Untuk membentuk jaringan
organisasi advokasi yang kuat, dibutuhkan bentuk-bentuk jaringan yang memadai.
Sekurang-kurangnya terdapat tiga bentuk jaringan organisasi advokasi yang satu
sama lainnya memiliki fungsi dan peranan advokasi yang berbeda, namun berada
pada garis koordinasi dan target yang sama :
Jaringan kerja garis
depan (front lines) yakni jaringan kerja yang memiliki tugas dan fungsi
untuk menjadi juru bicara organisasi, melakukan lobi, melibatkan diri dalam
aksi yuridis dan legislasi serta penggalangan lingkar sekutu (aliansi).

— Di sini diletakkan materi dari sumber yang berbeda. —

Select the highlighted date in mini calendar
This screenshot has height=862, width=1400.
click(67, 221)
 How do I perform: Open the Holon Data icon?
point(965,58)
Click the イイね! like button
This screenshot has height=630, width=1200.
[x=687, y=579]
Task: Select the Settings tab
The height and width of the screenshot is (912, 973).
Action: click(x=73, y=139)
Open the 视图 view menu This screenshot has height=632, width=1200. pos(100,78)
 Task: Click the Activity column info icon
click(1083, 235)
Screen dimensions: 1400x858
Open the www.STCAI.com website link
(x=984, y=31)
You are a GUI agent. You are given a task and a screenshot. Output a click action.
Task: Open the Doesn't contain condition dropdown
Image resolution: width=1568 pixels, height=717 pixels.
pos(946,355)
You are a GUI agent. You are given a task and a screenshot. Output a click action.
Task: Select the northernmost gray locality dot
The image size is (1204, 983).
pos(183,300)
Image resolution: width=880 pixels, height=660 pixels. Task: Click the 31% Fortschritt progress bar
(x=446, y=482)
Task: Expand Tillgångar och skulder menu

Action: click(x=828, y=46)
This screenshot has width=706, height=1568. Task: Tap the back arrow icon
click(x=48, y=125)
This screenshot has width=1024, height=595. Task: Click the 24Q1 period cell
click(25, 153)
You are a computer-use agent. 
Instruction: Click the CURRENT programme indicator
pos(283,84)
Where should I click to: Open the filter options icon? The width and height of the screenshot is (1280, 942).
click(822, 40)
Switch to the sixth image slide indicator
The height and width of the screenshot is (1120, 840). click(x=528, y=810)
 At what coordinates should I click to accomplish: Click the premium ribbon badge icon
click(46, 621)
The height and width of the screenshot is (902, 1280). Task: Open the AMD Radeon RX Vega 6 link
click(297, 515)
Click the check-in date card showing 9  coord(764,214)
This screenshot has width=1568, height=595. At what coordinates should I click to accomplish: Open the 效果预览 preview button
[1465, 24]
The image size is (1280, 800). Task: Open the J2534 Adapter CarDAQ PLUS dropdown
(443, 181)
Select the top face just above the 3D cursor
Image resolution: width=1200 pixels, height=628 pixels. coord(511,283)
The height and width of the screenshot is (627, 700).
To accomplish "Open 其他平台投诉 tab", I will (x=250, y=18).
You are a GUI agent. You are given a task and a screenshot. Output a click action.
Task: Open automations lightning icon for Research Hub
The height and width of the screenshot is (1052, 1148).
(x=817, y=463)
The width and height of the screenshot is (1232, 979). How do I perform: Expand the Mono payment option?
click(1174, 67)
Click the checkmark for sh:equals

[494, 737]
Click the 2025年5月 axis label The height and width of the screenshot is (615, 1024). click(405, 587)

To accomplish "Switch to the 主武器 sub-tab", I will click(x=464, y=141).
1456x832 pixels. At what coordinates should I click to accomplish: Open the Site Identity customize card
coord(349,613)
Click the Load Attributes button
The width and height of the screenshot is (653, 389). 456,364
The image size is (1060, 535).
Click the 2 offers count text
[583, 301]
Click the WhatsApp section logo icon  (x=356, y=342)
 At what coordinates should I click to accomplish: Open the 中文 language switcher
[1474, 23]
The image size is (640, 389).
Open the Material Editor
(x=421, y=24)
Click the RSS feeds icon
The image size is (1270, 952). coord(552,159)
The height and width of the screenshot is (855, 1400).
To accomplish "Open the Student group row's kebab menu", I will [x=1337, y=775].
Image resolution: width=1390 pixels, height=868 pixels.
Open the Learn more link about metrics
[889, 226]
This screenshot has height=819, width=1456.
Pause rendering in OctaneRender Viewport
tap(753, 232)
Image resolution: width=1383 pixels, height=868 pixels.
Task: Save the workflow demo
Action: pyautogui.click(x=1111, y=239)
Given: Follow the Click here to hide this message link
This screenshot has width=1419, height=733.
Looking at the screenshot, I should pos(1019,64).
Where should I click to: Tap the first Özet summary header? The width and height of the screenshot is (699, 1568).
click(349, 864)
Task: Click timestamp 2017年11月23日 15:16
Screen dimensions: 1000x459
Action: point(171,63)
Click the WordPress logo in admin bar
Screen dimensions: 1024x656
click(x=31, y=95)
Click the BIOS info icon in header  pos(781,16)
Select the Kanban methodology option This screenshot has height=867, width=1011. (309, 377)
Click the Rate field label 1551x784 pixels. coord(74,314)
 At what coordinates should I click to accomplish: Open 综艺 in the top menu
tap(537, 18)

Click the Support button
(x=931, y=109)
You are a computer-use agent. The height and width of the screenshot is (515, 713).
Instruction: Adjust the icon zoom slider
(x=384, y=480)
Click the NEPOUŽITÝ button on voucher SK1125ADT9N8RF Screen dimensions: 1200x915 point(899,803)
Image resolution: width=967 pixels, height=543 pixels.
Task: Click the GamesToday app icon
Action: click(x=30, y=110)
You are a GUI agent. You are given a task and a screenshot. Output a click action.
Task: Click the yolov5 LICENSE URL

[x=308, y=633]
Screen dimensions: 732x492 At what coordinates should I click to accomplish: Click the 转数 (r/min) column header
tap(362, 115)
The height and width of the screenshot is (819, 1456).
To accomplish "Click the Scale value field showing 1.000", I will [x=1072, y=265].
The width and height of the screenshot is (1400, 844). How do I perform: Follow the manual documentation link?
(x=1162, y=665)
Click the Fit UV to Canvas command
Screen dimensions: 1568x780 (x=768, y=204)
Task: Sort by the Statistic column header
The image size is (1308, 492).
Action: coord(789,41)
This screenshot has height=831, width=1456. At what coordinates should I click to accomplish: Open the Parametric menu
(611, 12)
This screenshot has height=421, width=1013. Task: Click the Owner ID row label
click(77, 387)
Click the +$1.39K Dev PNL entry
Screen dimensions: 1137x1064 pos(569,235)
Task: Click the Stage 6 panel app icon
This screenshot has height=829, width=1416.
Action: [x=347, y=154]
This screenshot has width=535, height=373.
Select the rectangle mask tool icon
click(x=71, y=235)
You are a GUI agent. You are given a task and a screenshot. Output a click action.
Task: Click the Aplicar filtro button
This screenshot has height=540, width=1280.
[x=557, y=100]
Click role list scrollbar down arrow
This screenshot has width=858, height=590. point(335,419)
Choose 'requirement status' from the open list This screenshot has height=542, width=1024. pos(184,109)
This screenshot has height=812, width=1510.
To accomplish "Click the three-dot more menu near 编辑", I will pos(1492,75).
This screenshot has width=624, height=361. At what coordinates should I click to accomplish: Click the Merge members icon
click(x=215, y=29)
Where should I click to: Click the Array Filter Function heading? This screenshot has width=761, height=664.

Tentunya pihak-pihak yang hendak terlibat dalam kegiatan advokasi jaringan
kerja garis depan setidaknya harus memiliki teknik dan ketrampilan untuk
melakukan tugas dan fungsi jaringan ini.
Jaringan kerja basis
yakni jaringan kerja yang memiliki tugas dan fungsi untuk melakukan kerja-kerja
pengorganisasian, membangun basis massa, pendidikan politik kader, mobilisasi
aksi dan membentuk lingkar inti. Jaringan kerja pendukung yakni jaringan kerja
yang memiliki tugas dan fungsi untuk mendukung kerja-kerja advokasi dengan cara
mengupayakan dukungan logistic, dana, informasi, data dan akses. Berhasil atau
tidaknya advokasi yang kita lakukan sangat tergantung dari penyusunan strategi
yang kita buat. Oleh karena itu dalam menyusun strategi advokasi harus
mempertimbangkan beberapa aspek penting yang sangat menentukan keberhasilan
advokasi.
Aspek-aspek itu adalah sebagai berikut:bahwa
dalam advokasi kita harus menentukan
target yang jelas.Maksudnya kita harus menentukan kebijakan publik macam
apa yang akan kita ubah. Apakah itu UU, Perda atau produk hukum lainnya.kita
juga harus menentukan prioritas mengingat tidak semua kebijakan bisa diubah
dalam waktu yang cepat. Karena itu, kita harus menentukan prioritas mana dari
masalah dan kebijakan yang akan diubah.
Realistis. Artinya bahwa kita tidak
mungkin dapat mengubah seluruh kebijakan public. Oleh karena itu kita harus
menentukan pada sisi-sisi yang mana kebijakan itu harus dirubah. Misalnya pada
bagian pelaksanaan kebijakan, pengawasan kebijakan atau yang lainnya.
Batas waktu yang jelas. Alokasi
waktu yang jelas akan menuntun kita dalam melakukan tahap-tahap kegiatan
advokasi, kapan dimulai dan kapan akan selesai. dukungan logistik. Dukungan
sumber daya manusia dan dana sangat dibutuhkan dalam melakukan kegiatan
advokasi
Cara Melakukan Advokasi
Advokasi untuk menuntut perubahan
kebijakan dapat dilakukan dengan cara yang yang biasa dinamakan dengan langkah
legislasi. Misalnya, counter draf (pengajuan konsep-konsep tanding), judicial
review (hak uji materiil) atau langkah-langkah ligitasi dengan menguji di
pengadilan lewat satu kasus.
Penggunaan lobi, strategi negosiasi,
mediasi dan kolaborasi. Hal ini memerlukan jaringan yang kuat dan luas. Paling
tidak ada tiga kekuatan yang menjadi basis dukungan, pertama, kerja
pendukung yang menyediakan dukungan dana, logistik informasi dan akses, kedua,
kerja basis menjadi dapur gerakan dalam membangun basis masa, lewat pendidikan
kader atau membentuk lingkar inti dan melakukan mobilisasi aksi, dan ketiga,
kerja garis depan yang menjalankan fungsi sebagai juru bicara, perunding,
pelobi, dan terlibat dalam upaya penggalangan dukungan.
Melakukan kampanye, siaran pers, unjuk
rasa, mogok, boikot, pengorganisasian basis dan pendidikan politik. Melaui
pemanfaatan jaringan yang ada, pertama, lingkaran inti yaitu mereka yang
tergolong sebagai penggagas, pemrakarsa pendiri, penggerak utama sekaligus
pengendali arah kebijakan, tema atau isu dari sasaran advokasi. Biasanya
kelompok inti adalah mereka yang mempunyai kesamaan ideologi. Kedua,
adalah jaringan sekutu, yang melakukan kerja-kerja aksis, biasanya terdiri dari
mereka yang mempunyai kesamaan kepentingan.